Airport in Tennessee, United States

Lebanon Municipal Airport is a city-owned public-use airport located two nautical miles (4 km) southwest of the central business district of Lebanon, a city in Wilson County, Tennessee, United States. This airport is included in the National Plan of Integrated Airport Systems for 2011–2015, which categorized it as a general aviation airport.

== Facilities and aircraft ==
Lebanon Municipal Airport covers an area of 256 acres (104 ha) at an elevation of 588 feet (179 m) above mean sea level. It has two runways: 1/19 is 5,000 by 100 feet (1,524 x 30 m) with an asphalt pavement and 4/22 is 1,801 by 150 feet (549 x 46 m) with a turf surface.

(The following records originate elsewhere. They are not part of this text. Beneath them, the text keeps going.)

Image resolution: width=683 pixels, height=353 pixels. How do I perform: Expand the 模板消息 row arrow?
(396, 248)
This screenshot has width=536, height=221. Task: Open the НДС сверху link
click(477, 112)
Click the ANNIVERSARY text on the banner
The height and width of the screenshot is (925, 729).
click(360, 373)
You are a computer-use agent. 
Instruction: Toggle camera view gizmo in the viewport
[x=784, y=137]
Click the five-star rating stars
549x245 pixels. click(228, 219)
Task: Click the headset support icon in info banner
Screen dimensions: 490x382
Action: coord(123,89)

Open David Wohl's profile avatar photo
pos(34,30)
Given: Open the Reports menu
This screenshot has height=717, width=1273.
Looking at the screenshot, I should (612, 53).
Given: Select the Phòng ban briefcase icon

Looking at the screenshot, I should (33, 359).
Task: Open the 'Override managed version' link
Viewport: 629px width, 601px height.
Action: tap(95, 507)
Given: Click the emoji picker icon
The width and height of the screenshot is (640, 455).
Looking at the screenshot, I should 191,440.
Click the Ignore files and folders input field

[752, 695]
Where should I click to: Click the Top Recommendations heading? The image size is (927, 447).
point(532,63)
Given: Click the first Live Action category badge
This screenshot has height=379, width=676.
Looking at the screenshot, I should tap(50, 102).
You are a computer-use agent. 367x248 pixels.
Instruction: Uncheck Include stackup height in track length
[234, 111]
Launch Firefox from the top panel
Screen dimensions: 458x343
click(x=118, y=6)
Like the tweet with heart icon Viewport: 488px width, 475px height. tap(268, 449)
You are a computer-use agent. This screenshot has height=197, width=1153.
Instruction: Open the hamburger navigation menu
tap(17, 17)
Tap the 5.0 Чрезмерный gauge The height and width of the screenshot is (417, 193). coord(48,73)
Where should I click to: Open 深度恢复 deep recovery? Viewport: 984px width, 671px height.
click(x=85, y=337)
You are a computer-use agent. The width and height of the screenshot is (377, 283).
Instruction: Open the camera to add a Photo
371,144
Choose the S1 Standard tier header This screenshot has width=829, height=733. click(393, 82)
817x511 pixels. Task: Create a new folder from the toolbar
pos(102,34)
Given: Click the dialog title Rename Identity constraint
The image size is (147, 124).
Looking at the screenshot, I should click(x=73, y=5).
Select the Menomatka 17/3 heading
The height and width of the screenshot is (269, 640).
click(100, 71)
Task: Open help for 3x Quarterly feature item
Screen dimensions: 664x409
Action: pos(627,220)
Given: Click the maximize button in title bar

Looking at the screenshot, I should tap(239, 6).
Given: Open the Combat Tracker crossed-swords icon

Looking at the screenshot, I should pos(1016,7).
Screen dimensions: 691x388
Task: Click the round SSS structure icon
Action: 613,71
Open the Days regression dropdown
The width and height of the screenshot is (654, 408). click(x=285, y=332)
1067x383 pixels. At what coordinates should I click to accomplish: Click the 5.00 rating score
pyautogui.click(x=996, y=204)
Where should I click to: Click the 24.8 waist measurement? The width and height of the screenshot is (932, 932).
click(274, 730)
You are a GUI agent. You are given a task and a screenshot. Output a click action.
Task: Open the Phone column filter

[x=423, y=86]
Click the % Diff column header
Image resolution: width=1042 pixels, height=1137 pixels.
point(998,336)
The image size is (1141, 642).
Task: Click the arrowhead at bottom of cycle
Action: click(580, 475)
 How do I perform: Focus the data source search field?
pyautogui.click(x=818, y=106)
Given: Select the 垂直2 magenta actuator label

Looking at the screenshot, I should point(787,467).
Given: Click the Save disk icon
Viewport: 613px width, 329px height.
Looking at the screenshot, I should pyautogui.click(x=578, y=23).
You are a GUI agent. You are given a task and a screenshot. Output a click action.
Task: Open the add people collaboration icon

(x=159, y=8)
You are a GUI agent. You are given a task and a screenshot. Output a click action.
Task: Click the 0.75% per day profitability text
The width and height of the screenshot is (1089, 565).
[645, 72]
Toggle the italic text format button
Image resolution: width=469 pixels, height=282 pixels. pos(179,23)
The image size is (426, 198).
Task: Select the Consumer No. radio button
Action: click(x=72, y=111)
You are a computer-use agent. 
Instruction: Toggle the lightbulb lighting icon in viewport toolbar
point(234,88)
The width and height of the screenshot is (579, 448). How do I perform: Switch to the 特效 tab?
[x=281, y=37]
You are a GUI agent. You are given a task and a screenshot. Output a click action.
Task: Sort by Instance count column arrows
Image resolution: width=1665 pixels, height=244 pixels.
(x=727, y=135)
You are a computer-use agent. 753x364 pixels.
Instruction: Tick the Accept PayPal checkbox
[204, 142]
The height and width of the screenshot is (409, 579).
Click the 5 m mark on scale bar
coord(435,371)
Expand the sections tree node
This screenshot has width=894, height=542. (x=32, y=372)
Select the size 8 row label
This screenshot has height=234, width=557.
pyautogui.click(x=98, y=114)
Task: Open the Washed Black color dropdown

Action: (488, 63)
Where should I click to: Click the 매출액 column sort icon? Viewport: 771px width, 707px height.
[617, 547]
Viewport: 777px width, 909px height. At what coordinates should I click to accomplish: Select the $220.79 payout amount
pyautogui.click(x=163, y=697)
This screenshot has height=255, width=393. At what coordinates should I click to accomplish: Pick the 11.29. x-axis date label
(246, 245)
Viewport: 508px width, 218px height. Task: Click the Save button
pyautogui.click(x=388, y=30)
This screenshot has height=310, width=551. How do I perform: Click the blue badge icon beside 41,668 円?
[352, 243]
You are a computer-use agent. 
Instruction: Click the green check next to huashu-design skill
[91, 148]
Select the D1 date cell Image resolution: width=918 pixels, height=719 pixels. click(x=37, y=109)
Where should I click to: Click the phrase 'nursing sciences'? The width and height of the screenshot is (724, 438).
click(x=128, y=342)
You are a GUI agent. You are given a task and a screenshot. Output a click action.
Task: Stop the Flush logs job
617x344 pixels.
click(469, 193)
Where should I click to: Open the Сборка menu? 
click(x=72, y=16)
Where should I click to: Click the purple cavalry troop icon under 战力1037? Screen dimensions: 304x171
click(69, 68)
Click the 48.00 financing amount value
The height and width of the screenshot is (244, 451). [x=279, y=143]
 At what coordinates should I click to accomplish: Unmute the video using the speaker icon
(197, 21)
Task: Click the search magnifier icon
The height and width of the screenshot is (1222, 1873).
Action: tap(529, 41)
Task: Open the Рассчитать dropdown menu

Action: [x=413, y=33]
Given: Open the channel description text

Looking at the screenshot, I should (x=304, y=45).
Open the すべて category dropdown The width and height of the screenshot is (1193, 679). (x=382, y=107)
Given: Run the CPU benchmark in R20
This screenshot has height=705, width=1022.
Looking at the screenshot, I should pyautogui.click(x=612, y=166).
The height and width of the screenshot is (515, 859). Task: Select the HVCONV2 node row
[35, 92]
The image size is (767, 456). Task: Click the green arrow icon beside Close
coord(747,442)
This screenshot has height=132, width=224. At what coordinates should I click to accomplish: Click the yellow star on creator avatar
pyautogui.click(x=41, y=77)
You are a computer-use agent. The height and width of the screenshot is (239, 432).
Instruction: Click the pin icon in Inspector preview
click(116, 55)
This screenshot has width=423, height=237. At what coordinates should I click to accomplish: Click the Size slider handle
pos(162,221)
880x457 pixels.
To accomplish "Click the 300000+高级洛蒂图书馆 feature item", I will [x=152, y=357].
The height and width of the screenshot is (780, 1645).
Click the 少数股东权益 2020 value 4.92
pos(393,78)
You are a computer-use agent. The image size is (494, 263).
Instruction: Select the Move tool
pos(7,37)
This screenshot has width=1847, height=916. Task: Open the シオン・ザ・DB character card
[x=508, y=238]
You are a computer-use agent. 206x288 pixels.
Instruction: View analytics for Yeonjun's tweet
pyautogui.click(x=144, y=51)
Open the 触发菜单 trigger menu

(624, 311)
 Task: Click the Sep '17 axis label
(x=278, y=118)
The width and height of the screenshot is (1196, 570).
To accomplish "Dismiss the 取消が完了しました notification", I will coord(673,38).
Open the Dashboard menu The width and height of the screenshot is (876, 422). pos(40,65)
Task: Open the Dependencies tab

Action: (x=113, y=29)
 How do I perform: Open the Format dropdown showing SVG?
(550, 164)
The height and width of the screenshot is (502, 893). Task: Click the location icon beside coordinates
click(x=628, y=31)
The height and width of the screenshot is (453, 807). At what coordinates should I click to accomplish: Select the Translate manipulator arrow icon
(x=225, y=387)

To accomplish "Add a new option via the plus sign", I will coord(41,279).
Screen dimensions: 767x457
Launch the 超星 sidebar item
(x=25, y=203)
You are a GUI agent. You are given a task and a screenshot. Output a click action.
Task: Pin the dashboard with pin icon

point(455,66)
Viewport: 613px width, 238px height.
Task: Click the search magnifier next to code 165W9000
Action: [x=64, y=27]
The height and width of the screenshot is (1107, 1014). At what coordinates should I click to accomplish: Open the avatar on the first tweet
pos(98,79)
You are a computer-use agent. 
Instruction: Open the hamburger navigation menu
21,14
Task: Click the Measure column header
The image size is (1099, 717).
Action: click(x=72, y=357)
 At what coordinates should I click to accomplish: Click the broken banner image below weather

For the 12-month period ending April 12, 2010, the airport had 10,946 aircraft operations, an average of 29 per day: 93% general aviation, 6% air taxi, and 1% military. At that time there were 70 aircraft based at this airport: 81% single-engine, 6% multi-engine, 3% jet, 4% helicopter, and 6% ultralight.

Vanderbilt Lifeflight also bases a Pilatus PC-12 at Lebanon Municipal Airport.

Military Facilities

The Tennessee Air National Guard maintains an area at M54. H-60 Blackhawks have been reported to land and take off at M54.

Flight Training

Class Bravo Air holds flight training classes at this airport.